Evaluating diversion effectiveness in a non-local elasticity based PKN fracturing model

Abstract

Enhancing production in unconventional reservoirs often relies on multi-stage fracturing in horizontal wells. Leveraging solid diverter particles can significantly improve cluster stimulation efficiency by promoting uniform fracture growth. However, the complex interactions between rock deformation, fluid dynamics, and particle transport in this process are not well understood. This study presents an integrated fracturing model that incorporates particle transport to evaluate and provide insights into the effectiveness of diversion techniques.

The study focuses on PKN-type fractures as a foundational model for unconventional reservoirs with height containment. To calculate stress interactions among fractures, we apply a non-local elasticity relationship that considers fracture width variation in height direction. To reduce computational complexity, we assume an elliptical fracture cross-section, simplifying double integrals to single integrals for non-local elasticity. Additionally, we use fracture height-averaged parameters to represent two-dimensional fluid flow within fractures as a one-dimensional model. The global tip asymptotic solution enhances computational efficiency by using a relatively coarse mesh to locate fracture fronts. The particle transport model employs the ‘wind’ scheme to track nonlinear particle waves and the Kozeny-Carman model to assess the permeability of the diverter pack. By treating the dispersed phase as a continuum, the coupled fracturing and particle transport model supports field-scale modeling of diversion techniques.

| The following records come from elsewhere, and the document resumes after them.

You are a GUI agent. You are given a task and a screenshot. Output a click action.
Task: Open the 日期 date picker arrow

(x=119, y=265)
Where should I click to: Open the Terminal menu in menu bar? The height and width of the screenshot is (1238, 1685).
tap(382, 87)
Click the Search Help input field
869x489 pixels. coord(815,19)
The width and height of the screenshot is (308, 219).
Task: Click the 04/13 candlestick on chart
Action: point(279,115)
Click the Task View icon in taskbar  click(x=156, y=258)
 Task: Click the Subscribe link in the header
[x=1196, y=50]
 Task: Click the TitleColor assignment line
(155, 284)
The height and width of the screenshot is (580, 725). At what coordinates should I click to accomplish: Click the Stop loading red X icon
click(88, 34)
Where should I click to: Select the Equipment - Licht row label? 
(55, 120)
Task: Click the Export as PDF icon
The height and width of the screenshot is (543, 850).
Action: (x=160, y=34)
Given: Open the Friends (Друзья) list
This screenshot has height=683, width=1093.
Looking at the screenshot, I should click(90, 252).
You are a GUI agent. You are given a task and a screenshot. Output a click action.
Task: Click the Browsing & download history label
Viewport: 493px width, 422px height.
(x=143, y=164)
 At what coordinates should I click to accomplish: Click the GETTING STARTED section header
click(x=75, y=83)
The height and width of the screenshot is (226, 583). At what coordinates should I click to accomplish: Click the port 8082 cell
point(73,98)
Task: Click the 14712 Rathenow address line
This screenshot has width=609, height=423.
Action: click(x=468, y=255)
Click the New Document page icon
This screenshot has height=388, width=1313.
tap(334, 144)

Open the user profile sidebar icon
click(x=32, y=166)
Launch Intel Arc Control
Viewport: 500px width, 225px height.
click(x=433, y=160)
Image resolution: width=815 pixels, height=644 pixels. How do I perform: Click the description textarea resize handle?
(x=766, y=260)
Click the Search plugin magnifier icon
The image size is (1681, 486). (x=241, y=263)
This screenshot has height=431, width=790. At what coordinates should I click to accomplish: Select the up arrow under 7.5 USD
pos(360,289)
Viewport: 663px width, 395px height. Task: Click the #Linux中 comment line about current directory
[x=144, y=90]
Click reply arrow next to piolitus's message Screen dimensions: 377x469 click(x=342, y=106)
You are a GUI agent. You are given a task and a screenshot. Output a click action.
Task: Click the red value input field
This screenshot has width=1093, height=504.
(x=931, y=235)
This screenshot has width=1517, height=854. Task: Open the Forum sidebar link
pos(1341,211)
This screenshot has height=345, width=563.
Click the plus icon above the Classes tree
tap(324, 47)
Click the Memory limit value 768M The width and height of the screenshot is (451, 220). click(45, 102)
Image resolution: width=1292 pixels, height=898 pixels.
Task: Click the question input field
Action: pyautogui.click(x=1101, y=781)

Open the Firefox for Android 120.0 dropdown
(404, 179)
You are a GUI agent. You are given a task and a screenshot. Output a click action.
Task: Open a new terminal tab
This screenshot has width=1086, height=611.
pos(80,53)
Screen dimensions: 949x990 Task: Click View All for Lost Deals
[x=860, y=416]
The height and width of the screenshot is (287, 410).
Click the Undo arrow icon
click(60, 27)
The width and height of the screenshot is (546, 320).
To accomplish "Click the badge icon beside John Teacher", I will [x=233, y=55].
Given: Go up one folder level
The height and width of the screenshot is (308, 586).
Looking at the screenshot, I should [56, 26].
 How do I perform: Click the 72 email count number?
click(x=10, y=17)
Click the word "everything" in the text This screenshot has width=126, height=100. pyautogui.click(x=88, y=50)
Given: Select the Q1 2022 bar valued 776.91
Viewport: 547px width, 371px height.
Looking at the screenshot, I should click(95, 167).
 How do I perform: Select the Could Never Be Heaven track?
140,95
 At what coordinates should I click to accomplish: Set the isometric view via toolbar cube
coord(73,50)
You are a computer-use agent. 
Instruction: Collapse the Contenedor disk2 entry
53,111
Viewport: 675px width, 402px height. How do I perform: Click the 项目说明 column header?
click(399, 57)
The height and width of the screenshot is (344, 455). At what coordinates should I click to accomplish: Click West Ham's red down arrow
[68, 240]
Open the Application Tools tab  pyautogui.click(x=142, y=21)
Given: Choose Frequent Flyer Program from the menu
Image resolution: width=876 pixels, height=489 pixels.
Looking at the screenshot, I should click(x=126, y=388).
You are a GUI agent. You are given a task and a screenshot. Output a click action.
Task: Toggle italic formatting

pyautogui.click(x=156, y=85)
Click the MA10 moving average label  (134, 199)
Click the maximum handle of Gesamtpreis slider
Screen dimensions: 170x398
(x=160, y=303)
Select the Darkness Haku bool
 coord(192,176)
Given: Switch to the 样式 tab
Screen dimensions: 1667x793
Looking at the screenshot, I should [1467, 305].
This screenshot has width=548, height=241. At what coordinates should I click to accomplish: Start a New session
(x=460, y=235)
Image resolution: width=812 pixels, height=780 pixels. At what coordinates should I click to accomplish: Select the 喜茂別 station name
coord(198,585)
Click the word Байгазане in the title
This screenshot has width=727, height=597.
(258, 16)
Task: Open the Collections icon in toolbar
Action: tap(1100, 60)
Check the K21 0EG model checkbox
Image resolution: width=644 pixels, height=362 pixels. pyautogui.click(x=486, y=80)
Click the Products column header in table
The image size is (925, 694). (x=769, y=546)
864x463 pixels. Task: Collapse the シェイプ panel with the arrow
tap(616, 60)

The proposed model is validated against analytical solutions for single-fracture scenarios and numerical solutions for multiple parallel and non-parallel fractures, as well as particle transport in single fracture. The model is then applied to examine diversion effectiveness in a numerical example involving three equally spaced clusters propagating in a transitional regime. The evaluation reveals that in PKN-type fractures with low stiffness and minimal stress interference, the expected stable and low-permeability diverter packs are not established inside overgrown fractures. Introducing swellable diverter particles enhances the effectiveness of diversion technology, enabling successful fluid diversion. The proposed model accommodates various propagation regimes, fracture stiffness levels, and slurry pumping schedules, providing insights for optimizing diversion techniques to improve cluster stimulation efficiency in unconventional reservoirs.